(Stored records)
Content starts
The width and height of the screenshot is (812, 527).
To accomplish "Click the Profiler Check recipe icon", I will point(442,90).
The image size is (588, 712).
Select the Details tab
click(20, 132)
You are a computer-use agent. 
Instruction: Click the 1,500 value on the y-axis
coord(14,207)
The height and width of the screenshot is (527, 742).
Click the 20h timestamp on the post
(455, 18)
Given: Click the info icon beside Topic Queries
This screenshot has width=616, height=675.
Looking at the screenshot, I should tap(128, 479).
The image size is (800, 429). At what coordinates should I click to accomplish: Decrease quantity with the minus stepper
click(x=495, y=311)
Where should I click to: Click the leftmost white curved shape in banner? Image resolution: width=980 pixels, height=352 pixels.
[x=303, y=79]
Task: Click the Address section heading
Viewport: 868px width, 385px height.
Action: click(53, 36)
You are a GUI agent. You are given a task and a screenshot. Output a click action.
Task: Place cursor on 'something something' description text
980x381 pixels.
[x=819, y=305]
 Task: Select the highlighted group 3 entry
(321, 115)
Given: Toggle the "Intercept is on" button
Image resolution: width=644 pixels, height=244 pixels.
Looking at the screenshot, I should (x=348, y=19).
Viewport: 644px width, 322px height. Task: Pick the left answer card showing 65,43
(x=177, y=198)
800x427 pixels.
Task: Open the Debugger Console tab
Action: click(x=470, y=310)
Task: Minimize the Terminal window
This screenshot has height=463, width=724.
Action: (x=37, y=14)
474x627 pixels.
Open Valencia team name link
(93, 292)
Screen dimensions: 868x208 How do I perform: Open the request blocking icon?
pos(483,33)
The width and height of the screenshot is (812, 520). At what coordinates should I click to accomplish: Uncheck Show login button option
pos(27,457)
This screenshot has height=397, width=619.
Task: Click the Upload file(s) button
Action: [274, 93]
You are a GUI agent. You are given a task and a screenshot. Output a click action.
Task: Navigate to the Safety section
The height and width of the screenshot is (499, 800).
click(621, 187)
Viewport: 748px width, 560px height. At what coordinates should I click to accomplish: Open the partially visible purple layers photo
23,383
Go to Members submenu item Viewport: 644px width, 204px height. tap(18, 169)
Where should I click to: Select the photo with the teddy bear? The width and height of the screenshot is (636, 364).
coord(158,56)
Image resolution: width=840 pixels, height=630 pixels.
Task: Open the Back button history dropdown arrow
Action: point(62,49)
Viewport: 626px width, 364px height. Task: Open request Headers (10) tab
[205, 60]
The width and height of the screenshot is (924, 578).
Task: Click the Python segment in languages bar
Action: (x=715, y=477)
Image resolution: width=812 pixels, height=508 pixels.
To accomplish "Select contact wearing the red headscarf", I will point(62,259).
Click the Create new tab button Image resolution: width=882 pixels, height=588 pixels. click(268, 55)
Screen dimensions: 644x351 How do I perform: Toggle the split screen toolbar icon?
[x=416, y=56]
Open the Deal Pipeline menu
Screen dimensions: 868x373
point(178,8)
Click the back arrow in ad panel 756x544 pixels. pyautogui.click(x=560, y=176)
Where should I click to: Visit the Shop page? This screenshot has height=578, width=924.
Content ends
## Action item
When you reach the line that contains "Given: Click the", stop; that line and every line before it, from the very first line of the data, should be restated word for word.

## Answer section
The width and height of the screenshot is (812, 527).
To accomplish "Click the Profiler Check recipe icon", I will point(442,90).
The image size is (588, 712).
Select the Details tab
click(20, 132)
You are a computer-use agent. 
Instruction: Click the 1,500 value on the y-axis
coord(14,207)
The height and width of the screenshot is (527, 742).
Click the 20h timestamp on the post
(455, 18)
Given: Click the info icon beside Topic Queries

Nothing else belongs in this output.